AIM: Rewrite the material between the lines holding "Where should I" and "Select the 50% slice of the Service Fees pie", inclusive, keeping every request line as it is. In the answers only, multiply each click coordinate by 1.25 and round to the nearest whole number, with halves rounded up.

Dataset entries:

━━━━━━━━━━━━━━━━━━━━

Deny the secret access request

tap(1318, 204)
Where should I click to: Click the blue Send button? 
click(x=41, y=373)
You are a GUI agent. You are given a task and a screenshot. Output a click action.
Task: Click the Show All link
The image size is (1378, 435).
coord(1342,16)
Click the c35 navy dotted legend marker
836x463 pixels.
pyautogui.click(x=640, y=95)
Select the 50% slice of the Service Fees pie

━━━━━━━━━━━━━━━━━━━━

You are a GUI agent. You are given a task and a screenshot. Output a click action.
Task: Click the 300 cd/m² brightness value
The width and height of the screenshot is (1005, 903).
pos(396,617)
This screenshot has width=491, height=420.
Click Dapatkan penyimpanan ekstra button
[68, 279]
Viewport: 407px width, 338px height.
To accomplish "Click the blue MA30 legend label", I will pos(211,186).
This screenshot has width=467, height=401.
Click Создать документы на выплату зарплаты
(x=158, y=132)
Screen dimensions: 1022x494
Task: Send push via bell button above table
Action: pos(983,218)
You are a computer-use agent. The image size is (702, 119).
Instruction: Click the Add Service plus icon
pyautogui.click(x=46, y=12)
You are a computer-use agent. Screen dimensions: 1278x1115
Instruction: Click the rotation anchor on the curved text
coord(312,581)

━━━━━━━━━━━━━━━━━━━━

SOLUTION:
Where should I click to: Click the blue Send button? 
click(x=51, y=466)
You are a GUI agent. You are given a task and a screenshot. Output a click action.
Task: Click the Show All link
The image size is (1378, 435).
coord(1678,20)
Click the c35 navy dotted legend marker
836x463 pixels.
pyautogui.click(x=800, y=119)
Select the 50% slice of the Service Fees pie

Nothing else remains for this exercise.